Write out once more the lines running from the top of the entries below to the line with "artes escenicas (70, 312)", both ends included.

# # # # # # #

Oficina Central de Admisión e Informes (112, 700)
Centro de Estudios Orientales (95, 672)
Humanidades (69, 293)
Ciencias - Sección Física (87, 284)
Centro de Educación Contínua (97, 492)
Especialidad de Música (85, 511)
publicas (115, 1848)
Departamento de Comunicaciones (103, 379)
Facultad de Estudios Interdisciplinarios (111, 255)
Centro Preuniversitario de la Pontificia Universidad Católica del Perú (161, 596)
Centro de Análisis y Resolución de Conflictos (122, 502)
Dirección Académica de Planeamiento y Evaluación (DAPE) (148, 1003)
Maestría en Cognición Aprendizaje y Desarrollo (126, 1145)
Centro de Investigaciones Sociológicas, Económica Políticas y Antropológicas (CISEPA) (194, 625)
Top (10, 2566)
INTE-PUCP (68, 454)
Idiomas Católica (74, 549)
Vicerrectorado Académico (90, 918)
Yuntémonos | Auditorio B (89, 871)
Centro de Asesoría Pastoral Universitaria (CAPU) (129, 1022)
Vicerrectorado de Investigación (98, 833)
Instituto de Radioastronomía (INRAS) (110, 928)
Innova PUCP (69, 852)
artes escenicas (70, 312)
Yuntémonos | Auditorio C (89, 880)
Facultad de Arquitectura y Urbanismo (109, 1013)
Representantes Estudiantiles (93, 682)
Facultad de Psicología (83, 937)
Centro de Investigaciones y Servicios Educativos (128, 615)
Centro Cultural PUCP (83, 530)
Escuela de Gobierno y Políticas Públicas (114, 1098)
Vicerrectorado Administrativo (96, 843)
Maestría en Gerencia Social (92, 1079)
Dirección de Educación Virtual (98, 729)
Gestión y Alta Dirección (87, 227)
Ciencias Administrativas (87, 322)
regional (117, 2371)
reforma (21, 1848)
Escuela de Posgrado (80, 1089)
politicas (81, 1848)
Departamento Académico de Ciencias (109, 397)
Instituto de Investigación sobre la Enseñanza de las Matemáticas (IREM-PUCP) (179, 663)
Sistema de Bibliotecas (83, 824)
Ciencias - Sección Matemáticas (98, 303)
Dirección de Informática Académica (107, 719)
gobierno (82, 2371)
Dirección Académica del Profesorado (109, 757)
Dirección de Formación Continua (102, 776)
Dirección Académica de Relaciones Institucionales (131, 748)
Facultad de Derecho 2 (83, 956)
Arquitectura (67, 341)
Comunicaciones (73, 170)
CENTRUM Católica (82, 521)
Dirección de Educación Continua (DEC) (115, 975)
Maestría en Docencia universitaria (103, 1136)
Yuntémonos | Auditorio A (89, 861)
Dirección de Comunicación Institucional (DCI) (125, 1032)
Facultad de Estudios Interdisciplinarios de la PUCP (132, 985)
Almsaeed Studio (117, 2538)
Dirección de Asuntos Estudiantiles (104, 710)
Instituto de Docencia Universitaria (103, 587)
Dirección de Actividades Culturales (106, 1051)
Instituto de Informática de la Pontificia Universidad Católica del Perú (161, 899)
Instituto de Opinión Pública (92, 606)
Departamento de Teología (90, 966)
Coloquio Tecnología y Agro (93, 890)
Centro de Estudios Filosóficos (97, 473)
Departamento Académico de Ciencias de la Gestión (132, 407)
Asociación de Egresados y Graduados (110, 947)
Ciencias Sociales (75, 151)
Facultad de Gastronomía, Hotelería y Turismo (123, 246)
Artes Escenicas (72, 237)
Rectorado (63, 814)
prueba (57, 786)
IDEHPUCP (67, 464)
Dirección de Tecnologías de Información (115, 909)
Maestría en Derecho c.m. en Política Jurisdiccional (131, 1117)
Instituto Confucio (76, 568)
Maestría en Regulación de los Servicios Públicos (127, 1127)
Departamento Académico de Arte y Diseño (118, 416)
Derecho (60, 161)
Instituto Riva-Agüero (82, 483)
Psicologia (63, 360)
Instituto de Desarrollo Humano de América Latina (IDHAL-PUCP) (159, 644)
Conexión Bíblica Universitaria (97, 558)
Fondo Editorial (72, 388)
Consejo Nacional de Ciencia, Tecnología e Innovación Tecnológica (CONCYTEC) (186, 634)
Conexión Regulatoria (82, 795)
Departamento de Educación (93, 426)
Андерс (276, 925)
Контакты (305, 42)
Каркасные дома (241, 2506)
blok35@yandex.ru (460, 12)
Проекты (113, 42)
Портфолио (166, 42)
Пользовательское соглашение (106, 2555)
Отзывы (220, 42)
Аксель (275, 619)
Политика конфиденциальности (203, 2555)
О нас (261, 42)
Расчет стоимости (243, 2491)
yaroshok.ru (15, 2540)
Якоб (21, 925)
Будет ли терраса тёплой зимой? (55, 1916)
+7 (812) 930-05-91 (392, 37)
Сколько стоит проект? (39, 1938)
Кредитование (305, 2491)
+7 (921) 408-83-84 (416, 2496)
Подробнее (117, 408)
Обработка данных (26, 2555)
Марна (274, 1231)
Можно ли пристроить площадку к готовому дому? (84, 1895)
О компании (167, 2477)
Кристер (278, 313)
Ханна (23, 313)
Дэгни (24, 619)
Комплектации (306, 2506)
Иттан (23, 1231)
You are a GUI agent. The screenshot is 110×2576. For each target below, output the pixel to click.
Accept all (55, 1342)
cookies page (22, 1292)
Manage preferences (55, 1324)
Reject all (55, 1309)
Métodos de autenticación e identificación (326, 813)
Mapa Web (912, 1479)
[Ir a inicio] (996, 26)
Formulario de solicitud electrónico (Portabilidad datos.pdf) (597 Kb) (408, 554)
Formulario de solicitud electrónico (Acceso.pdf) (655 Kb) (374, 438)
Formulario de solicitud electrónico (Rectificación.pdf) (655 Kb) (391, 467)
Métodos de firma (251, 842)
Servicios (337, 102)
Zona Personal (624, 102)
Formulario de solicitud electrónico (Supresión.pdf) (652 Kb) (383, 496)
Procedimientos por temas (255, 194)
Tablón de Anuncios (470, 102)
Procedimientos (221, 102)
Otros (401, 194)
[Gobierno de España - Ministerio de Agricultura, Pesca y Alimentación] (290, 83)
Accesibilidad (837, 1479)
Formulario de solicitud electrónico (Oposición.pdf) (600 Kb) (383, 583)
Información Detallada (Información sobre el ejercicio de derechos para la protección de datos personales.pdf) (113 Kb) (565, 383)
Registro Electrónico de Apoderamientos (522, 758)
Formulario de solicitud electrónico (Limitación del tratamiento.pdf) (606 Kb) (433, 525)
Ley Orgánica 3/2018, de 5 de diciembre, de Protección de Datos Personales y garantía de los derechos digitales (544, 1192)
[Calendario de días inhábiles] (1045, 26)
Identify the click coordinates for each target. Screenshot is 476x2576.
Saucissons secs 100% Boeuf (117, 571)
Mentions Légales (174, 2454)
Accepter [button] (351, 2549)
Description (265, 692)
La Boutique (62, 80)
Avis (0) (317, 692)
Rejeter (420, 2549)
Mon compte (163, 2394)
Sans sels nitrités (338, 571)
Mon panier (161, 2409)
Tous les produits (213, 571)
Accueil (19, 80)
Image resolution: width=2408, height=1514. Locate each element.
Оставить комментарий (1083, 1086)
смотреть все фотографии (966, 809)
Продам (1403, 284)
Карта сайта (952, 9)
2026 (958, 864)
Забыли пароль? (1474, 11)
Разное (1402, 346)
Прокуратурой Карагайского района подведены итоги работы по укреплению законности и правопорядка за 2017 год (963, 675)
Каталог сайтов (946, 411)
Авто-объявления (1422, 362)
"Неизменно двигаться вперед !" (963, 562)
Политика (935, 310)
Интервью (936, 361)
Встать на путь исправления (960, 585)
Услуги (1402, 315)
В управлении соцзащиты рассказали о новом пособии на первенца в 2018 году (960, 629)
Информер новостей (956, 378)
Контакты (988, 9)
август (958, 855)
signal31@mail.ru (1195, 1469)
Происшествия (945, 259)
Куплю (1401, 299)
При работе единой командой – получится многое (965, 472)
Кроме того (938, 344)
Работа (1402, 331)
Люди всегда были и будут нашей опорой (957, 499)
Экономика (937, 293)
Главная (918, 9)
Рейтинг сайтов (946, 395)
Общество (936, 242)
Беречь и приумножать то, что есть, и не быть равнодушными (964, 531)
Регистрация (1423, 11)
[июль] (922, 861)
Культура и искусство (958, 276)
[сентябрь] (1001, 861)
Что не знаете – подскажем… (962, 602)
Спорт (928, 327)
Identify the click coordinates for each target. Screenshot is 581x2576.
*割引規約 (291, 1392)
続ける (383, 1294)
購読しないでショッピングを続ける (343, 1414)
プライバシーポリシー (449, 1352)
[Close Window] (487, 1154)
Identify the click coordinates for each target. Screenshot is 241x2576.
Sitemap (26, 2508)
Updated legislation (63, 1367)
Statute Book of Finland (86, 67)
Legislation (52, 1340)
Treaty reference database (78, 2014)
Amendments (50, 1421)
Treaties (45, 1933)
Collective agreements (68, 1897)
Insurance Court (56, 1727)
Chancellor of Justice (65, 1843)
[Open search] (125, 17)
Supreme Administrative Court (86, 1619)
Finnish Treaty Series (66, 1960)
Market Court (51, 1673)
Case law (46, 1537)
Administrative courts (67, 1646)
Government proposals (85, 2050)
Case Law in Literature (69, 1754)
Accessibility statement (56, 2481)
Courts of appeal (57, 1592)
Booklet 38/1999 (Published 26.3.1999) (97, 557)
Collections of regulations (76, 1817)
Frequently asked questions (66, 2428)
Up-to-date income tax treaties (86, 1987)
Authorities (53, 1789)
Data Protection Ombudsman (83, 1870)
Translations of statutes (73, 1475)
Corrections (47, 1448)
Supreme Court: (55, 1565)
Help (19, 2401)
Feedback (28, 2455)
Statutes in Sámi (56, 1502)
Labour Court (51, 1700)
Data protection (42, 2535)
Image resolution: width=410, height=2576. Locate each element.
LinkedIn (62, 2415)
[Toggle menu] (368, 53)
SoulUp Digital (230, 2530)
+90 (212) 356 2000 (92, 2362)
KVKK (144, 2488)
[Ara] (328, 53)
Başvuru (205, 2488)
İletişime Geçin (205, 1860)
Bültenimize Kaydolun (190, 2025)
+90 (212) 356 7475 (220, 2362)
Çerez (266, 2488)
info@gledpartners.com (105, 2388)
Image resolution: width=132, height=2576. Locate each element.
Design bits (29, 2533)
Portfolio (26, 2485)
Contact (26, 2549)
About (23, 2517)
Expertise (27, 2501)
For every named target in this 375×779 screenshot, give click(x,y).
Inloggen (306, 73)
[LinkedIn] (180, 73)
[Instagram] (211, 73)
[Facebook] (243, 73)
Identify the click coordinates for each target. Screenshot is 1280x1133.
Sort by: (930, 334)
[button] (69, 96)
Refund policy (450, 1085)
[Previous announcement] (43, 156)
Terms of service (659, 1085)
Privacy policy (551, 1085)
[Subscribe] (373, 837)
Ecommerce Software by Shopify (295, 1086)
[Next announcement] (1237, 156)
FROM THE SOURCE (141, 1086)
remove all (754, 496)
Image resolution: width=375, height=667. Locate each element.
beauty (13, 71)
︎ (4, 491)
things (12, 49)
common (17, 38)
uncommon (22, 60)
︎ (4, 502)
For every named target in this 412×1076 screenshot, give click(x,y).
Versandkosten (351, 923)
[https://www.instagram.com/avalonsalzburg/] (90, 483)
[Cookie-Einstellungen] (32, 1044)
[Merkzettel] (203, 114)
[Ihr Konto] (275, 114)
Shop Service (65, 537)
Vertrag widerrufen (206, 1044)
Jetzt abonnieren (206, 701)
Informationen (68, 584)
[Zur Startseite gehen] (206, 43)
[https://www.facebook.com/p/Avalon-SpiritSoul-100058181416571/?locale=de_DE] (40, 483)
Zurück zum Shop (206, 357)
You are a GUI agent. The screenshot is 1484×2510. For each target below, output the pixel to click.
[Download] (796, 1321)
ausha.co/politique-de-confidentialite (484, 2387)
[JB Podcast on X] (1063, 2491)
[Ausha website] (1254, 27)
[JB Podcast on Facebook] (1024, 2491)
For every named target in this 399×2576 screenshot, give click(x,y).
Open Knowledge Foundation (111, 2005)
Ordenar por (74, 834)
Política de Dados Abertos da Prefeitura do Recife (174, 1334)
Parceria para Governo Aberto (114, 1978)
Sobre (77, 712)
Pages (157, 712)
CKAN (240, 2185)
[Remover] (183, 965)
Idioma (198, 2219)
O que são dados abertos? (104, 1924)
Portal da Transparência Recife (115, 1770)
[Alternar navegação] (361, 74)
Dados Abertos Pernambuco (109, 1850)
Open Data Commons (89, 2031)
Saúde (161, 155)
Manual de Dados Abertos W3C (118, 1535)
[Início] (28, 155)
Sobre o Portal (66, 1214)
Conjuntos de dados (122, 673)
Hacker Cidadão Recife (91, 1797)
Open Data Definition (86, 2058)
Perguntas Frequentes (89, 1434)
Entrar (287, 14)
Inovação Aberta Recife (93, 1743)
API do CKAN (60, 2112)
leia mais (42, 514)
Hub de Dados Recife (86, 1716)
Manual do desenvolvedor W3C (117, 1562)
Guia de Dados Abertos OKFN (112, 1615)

# # # # # # #

## RESULT OF THIS TASK
Oficina Central de Admisión e Informes (112, 700)
Centro de Estudios Orientales (95, 672)
Humanidades (69, 293)
Ciencias - Sección Física (87, 284)
Centro de Educación Contínua (97, 492)
Especialidad de Música (85, 511)
publicas (115, 1848)
Departamento de Comunicaciones (103, 379)
Facultad de Estudios Interdisciplinarios (111, 255)
Centro Preuniversitario de la Pontificia Universidad Católica del Perú (161, 596)
Centro de Análisis y Resolución de Conflictos (122, 502)
Dirección Académica de Planeamiento y Evaluación (DAPE) (148, 1003)
Maestría en Cognición Aprendizaje y Desarrollo (126, 1145)
Centro de Investigaciones Sociológicas, Económica Políticas y Antropológicas (CISEPA) (194, 625)
Top (10, 2566)
INTE-PUCP (68, 454)
Idiomas Católica (74, 549)
Vicerrectorado Académico (90, 918)
Yuntémonos | Auditorio B (89, 871)
Centro de Asesoría Pastoral Universitaria (CAPU) (129, 1022)
Vicerrectorado de Investigación (98, 833)
Instituto de Radioastronomía (INRAS) (110, 928)
Innova PUCP (69, 852)
artes escenicas (70, 312)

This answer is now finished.